C’est avec l’arrivée de Stuart Skelton que s’ouvrent véritablement les festivités. Celui dont l’aisance dans le répertoire wagnérien n’est plus à prouver est un Siegmund aussi héroïque que musical. Prenons par exemple la scène au clair de lune (« Winterstürme wichen dem Wonnemond » ) : Skelton comprend bien qu’une bonne partie du chant wagnérien prend sa source dans Schubert, et si l’allemand n’est pas toujours parfait, le geste musical est quant à lui bien senti. A l’inverse, dans la troisième scène du même acte, ce chanteur qui semble savoir tout faire se convertit en véritable Heldentenor wagnérien sans la moindre difficulté apparente. Et on se réjouit de le voir succéder à Jonas Kaufmann dans Lohengrin à Paris en février.

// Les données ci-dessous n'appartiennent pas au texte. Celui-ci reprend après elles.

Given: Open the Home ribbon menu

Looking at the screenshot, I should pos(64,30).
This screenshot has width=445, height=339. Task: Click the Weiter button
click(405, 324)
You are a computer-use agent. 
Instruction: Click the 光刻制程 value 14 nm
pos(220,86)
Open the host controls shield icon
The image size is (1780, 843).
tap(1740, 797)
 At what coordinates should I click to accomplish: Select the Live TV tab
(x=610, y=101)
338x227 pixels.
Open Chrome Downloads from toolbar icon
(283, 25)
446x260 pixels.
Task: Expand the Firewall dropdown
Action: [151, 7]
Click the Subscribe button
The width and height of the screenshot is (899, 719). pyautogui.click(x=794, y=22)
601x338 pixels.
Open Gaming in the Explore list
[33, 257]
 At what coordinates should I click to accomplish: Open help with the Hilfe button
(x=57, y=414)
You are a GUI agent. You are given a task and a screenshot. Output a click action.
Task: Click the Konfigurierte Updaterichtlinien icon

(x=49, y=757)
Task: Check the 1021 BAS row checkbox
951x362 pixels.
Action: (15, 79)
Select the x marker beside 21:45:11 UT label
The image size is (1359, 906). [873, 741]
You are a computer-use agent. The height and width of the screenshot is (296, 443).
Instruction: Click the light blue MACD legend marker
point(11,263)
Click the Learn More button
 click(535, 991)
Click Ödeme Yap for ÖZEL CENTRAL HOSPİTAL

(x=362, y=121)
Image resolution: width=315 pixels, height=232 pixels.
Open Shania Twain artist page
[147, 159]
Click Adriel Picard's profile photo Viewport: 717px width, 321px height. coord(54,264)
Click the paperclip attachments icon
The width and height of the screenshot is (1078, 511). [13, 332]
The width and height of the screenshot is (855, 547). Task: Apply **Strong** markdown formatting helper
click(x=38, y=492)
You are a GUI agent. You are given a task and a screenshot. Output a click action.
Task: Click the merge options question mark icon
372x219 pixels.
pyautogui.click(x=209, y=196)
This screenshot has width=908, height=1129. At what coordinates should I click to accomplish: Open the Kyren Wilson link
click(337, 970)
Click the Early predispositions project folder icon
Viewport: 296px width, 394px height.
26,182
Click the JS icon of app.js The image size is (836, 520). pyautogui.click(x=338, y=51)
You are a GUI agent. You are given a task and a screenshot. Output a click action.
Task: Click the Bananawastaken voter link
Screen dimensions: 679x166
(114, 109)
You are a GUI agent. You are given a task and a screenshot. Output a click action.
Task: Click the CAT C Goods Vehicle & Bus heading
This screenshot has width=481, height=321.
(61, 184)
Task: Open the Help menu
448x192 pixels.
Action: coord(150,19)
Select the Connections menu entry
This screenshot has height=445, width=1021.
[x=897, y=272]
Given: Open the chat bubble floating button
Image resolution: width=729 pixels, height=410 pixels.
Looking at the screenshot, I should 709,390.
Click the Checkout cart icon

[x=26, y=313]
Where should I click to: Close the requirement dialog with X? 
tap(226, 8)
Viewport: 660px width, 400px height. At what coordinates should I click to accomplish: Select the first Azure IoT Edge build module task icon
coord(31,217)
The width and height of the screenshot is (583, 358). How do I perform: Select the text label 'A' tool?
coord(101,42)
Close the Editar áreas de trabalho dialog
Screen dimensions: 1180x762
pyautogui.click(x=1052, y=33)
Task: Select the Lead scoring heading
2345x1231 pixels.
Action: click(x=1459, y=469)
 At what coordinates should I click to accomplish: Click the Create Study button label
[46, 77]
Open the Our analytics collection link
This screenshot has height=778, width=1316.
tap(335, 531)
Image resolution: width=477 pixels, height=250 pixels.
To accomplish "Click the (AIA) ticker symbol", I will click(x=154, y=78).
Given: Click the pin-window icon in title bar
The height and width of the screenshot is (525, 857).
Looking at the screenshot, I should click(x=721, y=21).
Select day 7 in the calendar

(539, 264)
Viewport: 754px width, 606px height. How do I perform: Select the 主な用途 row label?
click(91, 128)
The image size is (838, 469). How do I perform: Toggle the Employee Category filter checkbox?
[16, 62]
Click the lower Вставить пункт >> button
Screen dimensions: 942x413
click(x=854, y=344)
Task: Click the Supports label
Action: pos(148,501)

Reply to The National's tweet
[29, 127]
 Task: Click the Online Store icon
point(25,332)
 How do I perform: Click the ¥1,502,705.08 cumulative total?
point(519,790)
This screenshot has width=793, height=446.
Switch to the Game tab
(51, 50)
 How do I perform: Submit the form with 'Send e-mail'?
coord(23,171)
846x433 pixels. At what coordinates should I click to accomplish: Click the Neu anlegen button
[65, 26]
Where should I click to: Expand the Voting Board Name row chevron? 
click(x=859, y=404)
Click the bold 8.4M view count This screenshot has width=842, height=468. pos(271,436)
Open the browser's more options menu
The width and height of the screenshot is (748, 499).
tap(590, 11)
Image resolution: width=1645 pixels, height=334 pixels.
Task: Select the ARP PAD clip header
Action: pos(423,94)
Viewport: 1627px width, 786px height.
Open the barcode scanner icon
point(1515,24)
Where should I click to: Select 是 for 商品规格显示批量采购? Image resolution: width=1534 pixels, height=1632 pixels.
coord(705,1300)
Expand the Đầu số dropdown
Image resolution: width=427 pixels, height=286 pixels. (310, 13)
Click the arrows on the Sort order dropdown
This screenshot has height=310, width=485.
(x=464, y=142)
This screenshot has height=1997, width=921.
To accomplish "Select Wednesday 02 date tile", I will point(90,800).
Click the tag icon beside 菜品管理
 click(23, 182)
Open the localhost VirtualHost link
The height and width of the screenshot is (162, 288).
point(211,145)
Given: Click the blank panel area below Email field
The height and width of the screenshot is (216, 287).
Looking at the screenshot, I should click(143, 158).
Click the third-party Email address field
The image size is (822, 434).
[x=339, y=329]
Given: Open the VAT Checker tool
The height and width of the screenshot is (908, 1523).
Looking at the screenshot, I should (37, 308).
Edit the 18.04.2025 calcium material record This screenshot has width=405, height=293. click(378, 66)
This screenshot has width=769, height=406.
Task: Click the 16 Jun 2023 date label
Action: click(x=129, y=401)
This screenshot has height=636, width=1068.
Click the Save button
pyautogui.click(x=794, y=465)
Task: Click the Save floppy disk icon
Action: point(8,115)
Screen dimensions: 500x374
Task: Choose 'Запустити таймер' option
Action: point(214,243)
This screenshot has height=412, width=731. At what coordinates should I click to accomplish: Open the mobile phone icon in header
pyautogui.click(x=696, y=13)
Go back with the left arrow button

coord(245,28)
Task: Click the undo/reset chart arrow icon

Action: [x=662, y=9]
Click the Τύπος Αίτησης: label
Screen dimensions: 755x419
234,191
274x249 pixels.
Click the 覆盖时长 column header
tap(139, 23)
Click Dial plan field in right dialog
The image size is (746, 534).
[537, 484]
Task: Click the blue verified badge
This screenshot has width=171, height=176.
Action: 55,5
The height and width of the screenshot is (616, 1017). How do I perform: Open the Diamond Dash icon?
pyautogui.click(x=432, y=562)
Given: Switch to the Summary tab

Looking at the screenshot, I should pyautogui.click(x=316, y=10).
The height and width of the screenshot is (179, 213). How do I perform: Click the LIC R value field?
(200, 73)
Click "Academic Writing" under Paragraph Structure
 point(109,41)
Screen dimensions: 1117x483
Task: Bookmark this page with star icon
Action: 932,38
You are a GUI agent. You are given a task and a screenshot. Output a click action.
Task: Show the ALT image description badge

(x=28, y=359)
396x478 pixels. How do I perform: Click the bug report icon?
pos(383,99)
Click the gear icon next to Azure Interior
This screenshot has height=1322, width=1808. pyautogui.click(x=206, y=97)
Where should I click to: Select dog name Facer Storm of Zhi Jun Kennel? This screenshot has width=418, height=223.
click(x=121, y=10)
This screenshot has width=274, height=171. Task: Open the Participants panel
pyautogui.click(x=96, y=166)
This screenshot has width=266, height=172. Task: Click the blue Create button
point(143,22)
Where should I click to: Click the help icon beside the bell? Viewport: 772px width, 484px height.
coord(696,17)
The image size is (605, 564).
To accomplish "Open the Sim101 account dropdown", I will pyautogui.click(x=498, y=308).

Petra Lang en Brünnhilde est telle qu’on la connaît d’habitude. L’engagement vocal est toujours au maximum des capacités (voire au-delà). Son « Hojotoho! » introductif est aussi pénible pour elle que pour nous. La scène entre Brünnhilde et Siegmund est à peine mieux : pourquoi toujours appuyer à outrance les sons poitrinés ? Pourquoi toujours tout attaquer par en dessous ? Mais on sait aussi que Petra Lang est une femme de scène, d’action, et qu’elle est ainsi plus à l’aise dans la dernière partie de l’ouvrage. C’est effectivement une Brünnhilde plus convaincante qui s’empare de ce troisième acte, surtout dans les duos avec son divin paternel (nous reviendrons à lui).
Il est seulement regrettable que ses partenaires féminines ne soient pas vraiment à la hauteur. En effet, le niveau de ces Walkyries va du correct (Okka von der Damerau en Grimgerde et la Waltraute de Sarah Castle) au franchement mauvais (nous ne citerons personne mais la tendance est généralement au fond du panier).
Nous avions évoqué un divin paternel, il s’agissait bien entendu du baryton Matthias Goerne, ici dans sa prise de rôle de Wotan. Car un peu à l’instar de son maître Fischer-Dieskau (qui incarna également le père des dieux avec Karajan), les apparitions scéniques de Goerne sont rares. Ce n’est d’ailleurs peut-être pas un hasard qu’il choisisse une série de représentations concertantes pour aborder ce personnage. Le baryton a tout ce qui lui faut pour incarner ce rôle, bien différent de Rheingold à Die Walküre. Le dieu qui était joueur est devenu résigné et sombre, et c’est cet état d’esprit que Goerne retranscrit le mieux, allant pour cela puiser dans sa subtile palette de timbres affinée par sa connaissance du Lied. Avouons en revanche que ses adieux ne sont pas les plus émouvants du répertoire, comme si le père n’avait pas réussi à succomber complètement aux supplications de la fille. Il faut dire que vu toute la hargne dégagée lors de la deuxième scène, la détente et le pardon devaient relever de la schizophrénie. Goerne interprète fin-janvier le Wanderer dans Siegfried à Hong-Kong, et nous faire languir jusqu’en novembre prochain pour l’écouter au disque est assez cruel.
Mais le tonnerre véritable, la « Donnermaschine » orchestrée par Wagner, c’est bien entendu dans la fosse qu’on le retrouve. Le Hong-Kong Philharmonic Orchestra exalté ici par Jaap van Zweden nous laisse encore ébouriffés tant par sa puissance que par son équilibre de timbres (souligné par une impeccable prise de son et un auditorium à l’acoustique très généreuse). La direction manque dans certains passages peut-être un peu de lyrisme (la fin du premier acte ou les fameux adieux de Wotan) mais le chef néerlandais sait parfaitement où faire ressortir la modernité de la partition. Il manipule son orchestre avec une précision chirurgicale et fait gronder le tonnerre des dieux comme jamais. Vivement Götterdämmerung pour nous faire gronder de plaisir.